Part 14 - Cloud Deployment and Lessons Learned ☁️

Abdelrahman Adnan — Tue, 21 Apr 2026 00:35:59 +0000

Part 14 - Cloud Deployment and Lessons Learned ☁️

This final part continues from the local deployment story and closes the loop with the cloud architecture in terraform/main.tf and terraform/user_data.sh.tftpl.

What Terraform provisions

The Terraform layer creates the cloud resources needed to run the project in AWS:

an S3 bucket for data lake storage,
an EC2 instance for Airflow and Superset,
an EMR Serverless application for Spark,
IAM roles and policies,
and SSM parameters that publish runtime configuration.

That is enough to reproduce the same pipeline outside a local Docker environment.

Why the EC2 bootstrap matters

The user data template clones the repository, writes the environment file, and starts Docker Compose on the instance. That keeps the cloud setup aligned with the local development workflow.

The result is a single codebase that can run in two environments with minimal friction.

What this project teaches

This repository is a good Zoomcamp final project because it demonstrates the main ideas of modern data engineering:

ingestion from external APIs,
raw zone storage,
batch transformation with Spark,
warehouse loading,
dbt modeling,
dashboard automation,
and cloud infrastructure as code.
·····
Turn the paragraph starting "The user data template clones" in the cloud deployment passage above into a short bulleted list that keeps its main facts.

### DATASET EXCERPT
·····
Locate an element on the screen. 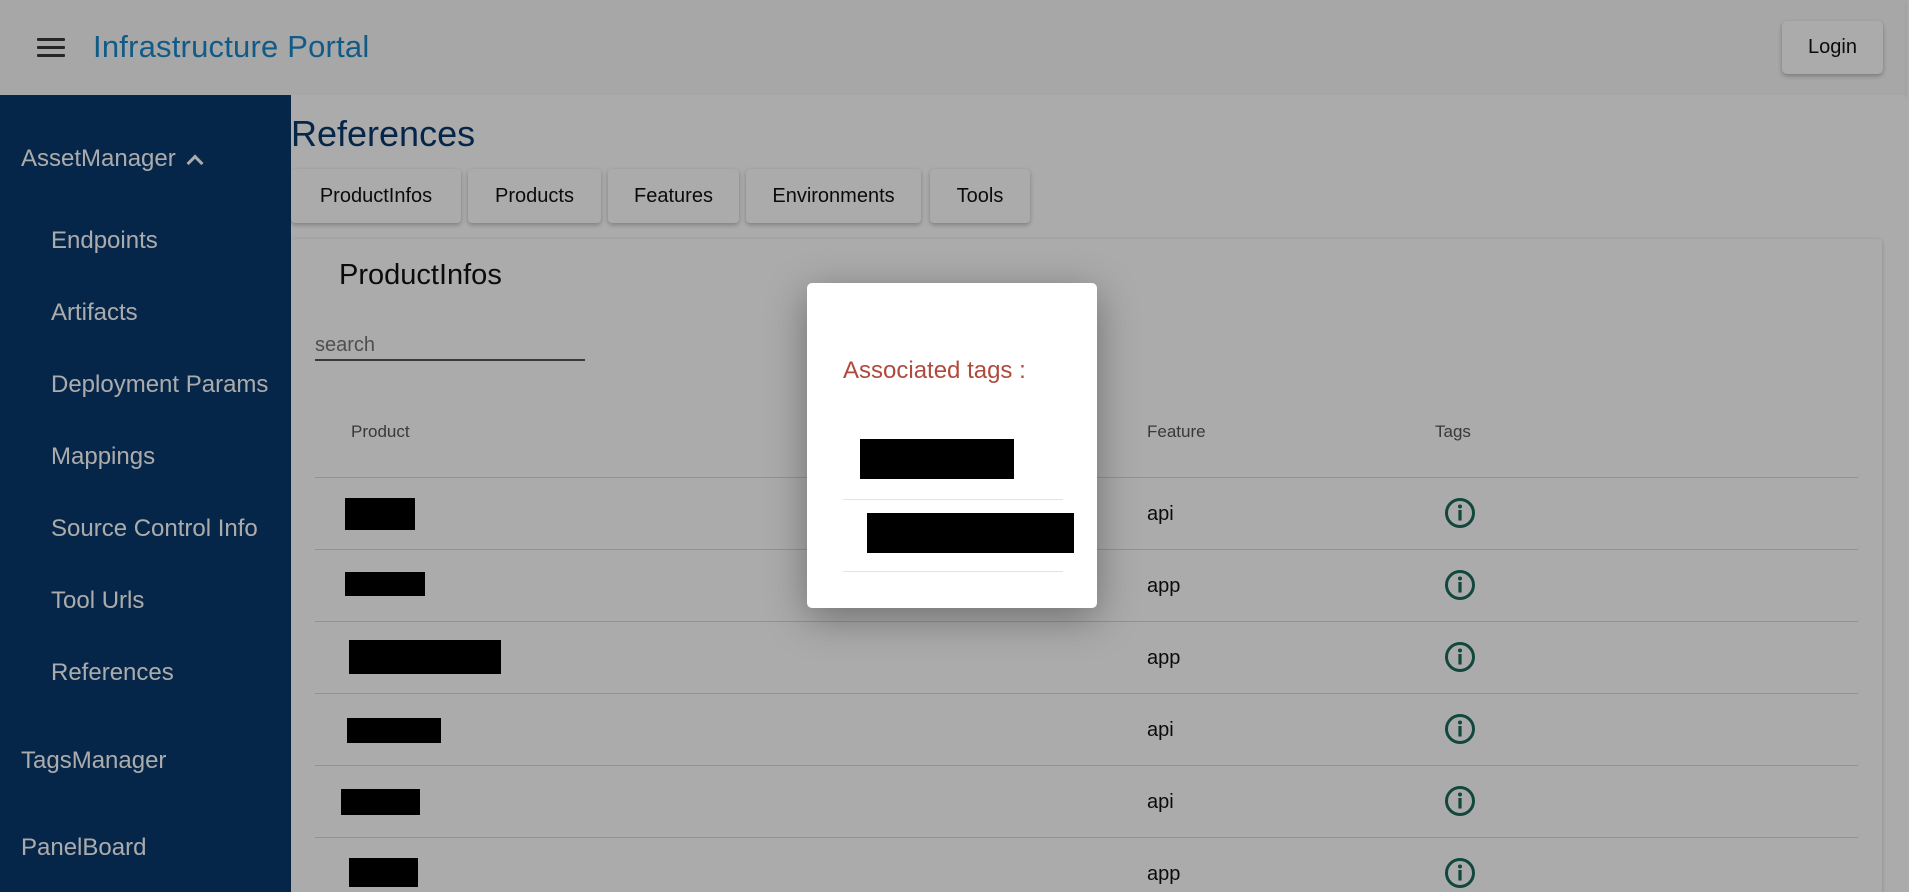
·····
### TASK ANSWER
- The user data template clones the repository.
- It writes the environment file.
- It starts Docker Compose on the instance.
- This keeps the cloud setup aligned with the local development workflow.